The complete solution might look like this:
SELECT
start AS session_start,
session_end
FROM (
SELECT
start,
end1,
lead(end1, 1)
OVER (
ORDER BY end1) AS session_end,
session_boundary
FROM (
SELECT
start,
end1,
CASE WHEN session_switch = 0 AND reverse_session_switch = 1
THEN 'start'
ELSE 'end' END AS session_boundary
FROM (
SELECT
start,
end1,
CASE WHEN datediff(seconds, end1, lead(start, 1)
OVER (
ORDER BY end1 ASC)) > 10
THEN 1
ELSE 0 END AS session_switch,
CASE WHEN datediff(seconds, lead(end1, 1)
OVER (
ORDER BY end1 DESC), start) > 10
THEN 1
ELSE 0 END AS reverse_session_switch
FROM app_tax
)
AS sessioned
WHERE session_switch != 0 OR reverse_session_switch != 0
UNION
SELECT
start,
end1,
'start'
FROM (
SELECT
start,
end1,
row_number()
OVER (PARTITION BY APP_nm
ORDER BY end1 ASC) AS row_num
FROM APP_Tax
) AS with_row_number
WHERE row_num = 1
) AS with_boundary
) AS with_end
WHERE session_boundary = 'start'
ORDER BY start ASC
;
Here is the breadkdown (by subquery name):
sessioned - we first identify the switch rows (out and in), the rows in which the duration between end and start exceeds limit.

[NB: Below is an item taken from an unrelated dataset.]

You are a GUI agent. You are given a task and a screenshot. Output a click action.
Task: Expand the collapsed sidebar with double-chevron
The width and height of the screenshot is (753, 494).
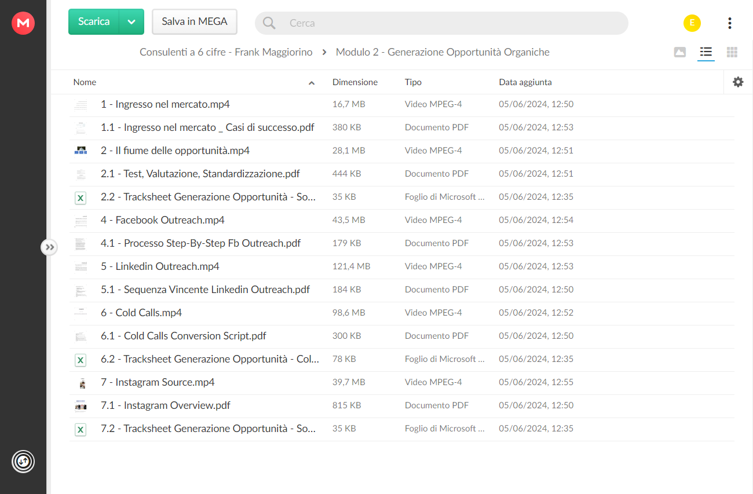tap(50, 247)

with_row_number - just a patch to extract the first row because there is no switch into it (there is an implicit switch that we record as 'start')
with_boundary - then we identify the rows where specific switches occur. If you run the subquery by itself it is clear that session start when session_switch = 0 AND reverse_session_switch = 1, and ends when the opposite occurs. All other rows are in the middle of sessions so are ignored.
with_end - finally, we combine the end/start of 'start'/'end' rows into (thus defining session duration), and remove the end rows
with_boundary subquery answers your initial question, but typically you'd want to combine those rows to get the final result which is the session duration.